Saved entries
┄┄┄┄┄┄

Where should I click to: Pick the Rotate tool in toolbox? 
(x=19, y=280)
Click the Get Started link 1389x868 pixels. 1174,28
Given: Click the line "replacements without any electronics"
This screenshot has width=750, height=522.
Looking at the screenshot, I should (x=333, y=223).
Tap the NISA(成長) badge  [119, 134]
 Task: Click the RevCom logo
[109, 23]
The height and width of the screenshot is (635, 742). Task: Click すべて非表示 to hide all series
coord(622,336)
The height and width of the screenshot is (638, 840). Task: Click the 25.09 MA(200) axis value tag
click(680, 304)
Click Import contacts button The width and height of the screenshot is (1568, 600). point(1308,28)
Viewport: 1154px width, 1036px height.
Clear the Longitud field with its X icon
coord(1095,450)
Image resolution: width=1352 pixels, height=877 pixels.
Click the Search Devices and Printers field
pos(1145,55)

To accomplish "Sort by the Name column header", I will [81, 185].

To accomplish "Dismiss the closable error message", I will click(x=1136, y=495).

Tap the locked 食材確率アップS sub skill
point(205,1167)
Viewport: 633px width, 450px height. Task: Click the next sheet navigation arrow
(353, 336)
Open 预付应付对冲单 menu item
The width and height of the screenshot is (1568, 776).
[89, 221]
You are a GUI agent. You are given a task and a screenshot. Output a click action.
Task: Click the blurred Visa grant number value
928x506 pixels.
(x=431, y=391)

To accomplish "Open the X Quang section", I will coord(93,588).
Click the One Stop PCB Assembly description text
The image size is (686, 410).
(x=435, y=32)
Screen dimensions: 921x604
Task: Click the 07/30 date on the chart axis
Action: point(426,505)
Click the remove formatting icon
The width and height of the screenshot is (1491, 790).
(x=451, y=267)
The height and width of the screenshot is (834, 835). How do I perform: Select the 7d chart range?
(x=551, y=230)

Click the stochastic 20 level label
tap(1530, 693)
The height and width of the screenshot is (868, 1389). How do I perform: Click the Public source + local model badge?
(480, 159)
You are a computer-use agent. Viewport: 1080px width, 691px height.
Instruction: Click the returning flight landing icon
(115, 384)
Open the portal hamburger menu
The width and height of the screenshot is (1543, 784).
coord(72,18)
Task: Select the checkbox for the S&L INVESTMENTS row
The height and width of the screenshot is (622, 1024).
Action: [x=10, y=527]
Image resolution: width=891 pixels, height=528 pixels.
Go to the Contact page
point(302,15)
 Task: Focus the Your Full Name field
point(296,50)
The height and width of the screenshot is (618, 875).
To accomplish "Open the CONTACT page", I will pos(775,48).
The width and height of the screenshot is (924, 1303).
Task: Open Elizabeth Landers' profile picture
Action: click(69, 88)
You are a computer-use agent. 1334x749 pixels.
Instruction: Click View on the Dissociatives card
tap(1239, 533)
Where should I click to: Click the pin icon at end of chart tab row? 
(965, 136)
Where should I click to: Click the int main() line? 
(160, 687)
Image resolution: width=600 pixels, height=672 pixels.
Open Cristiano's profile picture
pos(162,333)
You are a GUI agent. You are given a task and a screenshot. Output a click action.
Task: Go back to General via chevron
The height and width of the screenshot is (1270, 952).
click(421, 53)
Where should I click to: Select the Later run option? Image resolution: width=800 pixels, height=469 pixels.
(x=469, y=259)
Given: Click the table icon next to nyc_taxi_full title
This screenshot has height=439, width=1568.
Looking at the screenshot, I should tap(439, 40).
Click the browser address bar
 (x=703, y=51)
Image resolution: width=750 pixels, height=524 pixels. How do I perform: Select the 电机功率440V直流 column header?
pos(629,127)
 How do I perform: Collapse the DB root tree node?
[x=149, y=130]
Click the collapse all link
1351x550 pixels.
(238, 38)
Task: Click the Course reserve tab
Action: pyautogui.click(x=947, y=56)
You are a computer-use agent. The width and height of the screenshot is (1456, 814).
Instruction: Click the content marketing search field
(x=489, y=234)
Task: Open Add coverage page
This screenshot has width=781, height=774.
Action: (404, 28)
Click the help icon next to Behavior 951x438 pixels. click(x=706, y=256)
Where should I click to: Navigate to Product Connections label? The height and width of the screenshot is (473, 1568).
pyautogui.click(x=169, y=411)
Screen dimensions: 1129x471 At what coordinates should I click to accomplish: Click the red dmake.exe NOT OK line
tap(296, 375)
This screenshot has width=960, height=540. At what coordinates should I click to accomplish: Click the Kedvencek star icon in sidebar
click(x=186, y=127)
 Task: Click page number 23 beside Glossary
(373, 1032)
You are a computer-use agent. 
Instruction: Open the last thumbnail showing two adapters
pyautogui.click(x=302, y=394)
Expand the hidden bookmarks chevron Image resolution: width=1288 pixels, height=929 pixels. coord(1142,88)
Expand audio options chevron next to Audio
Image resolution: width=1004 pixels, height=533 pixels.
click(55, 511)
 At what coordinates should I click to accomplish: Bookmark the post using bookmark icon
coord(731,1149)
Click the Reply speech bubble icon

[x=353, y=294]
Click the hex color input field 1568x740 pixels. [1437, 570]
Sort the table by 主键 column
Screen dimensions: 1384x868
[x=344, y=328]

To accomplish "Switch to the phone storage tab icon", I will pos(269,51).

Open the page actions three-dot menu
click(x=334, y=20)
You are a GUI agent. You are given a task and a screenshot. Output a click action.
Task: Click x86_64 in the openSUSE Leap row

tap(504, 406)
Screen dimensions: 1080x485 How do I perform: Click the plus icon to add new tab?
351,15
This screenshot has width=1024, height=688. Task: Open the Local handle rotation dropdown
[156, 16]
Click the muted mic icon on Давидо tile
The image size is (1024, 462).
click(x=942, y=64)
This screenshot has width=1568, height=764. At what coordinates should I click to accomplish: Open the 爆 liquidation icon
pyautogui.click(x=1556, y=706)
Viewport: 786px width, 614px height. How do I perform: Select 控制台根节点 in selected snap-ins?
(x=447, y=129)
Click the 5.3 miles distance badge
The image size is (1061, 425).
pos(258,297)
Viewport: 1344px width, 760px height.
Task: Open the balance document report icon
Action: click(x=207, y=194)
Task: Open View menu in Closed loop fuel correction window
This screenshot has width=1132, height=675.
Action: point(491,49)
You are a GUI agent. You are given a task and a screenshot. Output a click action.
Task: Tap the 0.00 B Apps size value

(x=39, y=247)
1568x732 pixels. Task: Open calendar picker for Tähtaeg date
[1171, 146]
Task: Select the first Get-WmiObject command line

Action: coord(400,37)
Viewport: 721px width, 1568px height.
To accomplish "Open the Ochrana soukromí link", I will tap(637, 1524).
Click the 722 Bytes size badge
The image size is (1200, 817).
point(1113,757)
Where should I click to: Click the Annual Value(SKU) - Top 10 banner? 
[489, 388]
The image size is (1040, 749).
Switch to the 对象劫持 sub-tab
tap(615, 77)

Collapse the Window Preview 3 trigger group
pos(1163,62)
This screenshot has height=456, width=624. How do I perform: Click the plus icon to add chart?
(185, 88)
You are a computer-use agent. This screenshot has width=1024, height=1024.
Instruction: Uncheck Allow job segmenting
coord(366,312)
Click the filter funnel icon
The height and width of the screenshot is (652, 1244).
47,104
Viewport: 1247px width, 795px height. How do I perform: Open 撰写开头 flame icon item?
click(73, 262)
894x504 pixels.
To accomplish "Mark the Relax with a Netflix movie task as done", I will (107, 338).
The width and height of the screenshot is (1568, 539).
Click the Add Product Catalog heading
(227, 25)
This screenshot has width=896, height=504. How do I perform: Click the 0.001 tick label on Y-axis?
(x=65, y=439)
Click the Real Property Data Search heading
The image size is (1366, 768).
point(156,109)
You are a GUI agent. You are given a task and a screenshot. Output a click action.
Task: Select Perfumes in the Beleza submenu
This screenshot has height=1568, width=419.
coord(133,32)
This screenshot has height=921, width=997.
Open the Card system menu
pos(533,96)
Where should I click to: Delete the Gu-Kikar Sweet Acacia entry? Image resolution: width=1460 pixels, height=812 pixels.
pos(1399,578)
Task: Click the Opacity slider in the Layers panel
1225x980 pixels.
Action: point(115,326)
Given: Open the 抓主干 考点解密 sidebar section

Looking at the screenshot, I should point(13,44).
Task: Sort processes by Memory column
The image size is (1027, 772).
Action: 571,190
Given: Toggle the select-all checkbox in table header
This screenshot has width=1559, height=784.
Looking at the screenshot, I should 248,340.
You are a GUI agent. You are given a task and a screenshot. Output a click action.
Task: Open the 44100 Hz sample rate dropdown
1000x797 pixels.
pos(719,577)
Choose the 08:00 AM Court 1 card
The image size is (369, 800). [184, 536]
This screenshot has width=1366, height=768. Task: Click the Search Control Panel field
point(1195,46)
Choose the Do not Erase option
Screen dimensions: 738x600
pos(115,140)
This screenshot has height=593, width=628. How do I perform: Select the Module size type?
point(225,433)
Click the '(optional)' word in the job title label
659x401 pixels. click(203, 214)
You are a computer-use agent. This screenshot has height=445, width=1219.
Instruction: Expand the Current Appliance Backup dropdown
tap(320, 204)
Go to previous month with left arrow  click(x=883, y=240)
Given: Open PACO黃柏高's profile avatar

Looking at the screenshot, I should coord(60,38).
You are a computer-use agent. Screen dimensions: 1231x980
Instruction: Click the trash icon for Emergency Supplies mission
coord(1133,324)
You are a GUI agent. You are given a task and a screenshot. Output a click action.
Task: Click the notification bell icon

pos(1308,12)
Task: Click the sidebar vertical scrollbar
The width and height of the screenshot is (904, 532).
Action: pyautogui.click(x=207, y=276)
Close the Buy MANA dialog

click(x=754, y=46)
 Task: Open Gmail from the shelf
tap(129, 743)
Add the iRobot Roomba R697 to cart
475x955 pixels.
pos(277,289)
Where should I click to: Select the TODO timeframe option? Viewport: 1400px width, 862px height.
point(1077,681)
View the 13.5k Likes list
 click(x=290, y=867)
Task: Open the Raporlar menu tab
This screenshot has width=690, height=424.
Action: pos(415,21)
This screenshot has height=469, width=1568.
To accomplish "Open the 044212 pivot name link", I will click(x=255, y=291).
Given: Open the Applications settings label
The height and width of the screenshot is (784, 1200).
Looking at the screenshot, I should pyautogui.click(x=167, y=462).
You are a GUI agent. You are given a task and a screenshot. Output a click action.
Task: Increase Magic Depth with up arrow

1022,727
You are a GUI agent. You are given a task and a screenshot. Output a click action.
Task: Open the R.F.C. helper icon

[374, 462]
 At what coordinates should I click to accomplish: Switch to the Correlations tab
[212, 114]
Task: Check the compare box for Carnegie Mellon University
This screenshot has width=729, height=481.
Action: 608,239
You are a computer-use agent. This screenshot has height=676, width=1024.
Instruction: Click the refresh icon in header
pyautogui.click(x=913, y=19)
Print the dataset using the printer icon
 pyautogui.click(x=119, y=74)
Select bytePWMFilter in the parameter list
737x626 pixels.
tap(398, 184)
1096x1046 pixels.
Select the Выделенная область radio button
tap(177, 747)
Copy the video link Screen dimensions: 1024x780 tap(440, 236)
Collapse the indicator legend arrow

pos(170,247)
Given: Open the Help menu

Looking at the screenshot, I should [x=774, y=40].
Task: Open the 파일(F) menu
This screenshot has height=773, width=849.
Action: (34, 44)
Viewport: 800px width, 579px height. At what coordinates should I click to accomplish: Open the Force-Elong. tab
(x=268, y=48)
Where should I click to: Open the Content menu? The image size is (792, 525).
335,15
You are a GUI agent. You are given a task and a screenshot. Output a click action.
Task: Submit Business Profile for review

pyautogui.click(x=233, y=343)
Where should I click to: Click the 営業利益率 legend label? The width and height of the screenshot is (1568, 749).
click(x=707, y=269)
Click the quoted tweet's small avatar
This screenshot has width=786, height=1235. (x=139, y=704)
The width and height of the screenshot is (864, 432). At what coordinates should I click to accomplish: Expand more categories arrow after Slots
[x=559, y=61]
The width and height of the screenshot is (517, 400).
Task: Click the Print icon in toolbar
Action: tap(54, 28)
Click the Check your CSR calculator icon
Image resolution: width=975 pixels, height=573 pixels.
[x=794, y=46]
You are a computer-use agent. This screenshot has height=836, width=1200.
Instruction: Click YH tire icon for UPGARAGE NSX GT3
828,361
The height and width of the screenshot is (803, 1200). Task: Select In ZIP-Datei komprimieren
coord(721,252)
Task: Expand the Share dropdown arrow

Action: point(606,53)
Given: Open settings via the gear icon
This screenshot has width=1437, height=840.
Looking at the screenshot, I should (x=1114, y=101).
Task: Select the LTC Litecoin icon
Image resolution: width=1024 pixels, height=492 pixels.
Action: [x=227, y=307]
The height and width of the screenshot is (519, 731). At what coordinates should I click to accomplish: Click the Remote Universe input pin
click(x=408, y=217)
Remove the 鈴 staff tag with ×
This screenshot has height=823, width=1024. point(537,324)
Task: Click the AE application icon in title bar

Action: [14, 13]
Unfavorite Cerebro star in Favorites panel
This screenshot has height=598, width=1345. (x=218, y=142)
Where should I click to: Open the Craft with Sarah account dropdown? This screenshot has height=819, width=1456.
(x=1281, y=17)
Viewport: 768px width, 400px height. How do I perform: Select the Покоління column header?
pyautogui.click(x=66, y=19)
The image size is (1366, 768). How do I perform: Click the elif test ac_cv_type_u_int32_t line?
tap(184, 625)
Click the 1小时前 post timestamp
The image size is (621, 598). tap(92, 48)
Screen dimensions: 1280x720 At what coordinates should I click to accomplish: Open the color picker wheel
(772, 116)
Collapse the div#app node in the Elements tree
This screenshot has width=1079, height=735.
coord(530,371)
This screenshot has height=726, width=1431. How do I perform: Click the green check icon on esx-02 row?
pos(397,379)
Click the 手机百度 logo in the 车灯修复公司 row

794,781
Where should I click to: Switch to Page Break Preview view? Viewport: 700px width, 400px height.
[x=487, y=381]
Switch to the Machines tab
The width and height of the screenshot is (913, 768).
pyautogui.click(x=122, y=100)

┄┄┄┄┄┄

- _PROBLEM DETAILS_
With the string "settings" as the key, filter the data above and show the lines that match.

- _ANSWER SECTION_
Given: Open the Applications settings label
Given: Open settings via the gear icon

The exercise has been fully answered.